Os mais diversos problemas de infertilidade e esterilidade humana

foram, em grande parte, solucionados pelas ciências biomédicas através da

revolução tecnocientífica das últimas décadas.

Apesar das benesses dos métodos da reprodução assistida, que

trouxeram a muitas pessoas a alegria de gerar o próprio filho, de atender ao

direito de procriação, de descendência; diversos problemas surgiram e estão

hoje em constante debate, e muitos sem respostas.

Os questionamentos surgiram tão rapidamente e, ao mesmo tempo, com

os aperfeiçoamentos da técnica, consistindo um desafio para a sociedade.

Sendo um desafio, um dilema debatido num movimento sócio-cultural, é

um dilema, portanto, bioético, ou seja, um problema a ser discutido pela

diversidade das ciências da vida e das ciências humanas.

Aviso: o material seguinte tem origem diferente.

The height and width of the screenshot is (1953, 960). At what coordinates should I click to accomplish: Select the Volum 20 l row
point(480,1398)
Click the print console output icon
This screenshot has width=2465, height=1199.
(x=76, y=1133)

Constituindo uma discussão social, é um problema ainda não legislado

por nosso ordenamento jurídico e que caracteriza um fato que persiste e clama

pelas tutelas jurídicas proporcionadas pelo Direito.

A tutela jurídica proporciona à sociedade uma tranqüilidade tanto para

quem necessita dos procedimentos da reprodução assistida para realizar o

desejo de procriação, para os agentes que possibilitam que tal desejo se torne

um fato concreto, para o Estado, que diante dos impasses tem o dever de

decidir como devem ser resolvidas as polêmicas levadas aos Tribunais.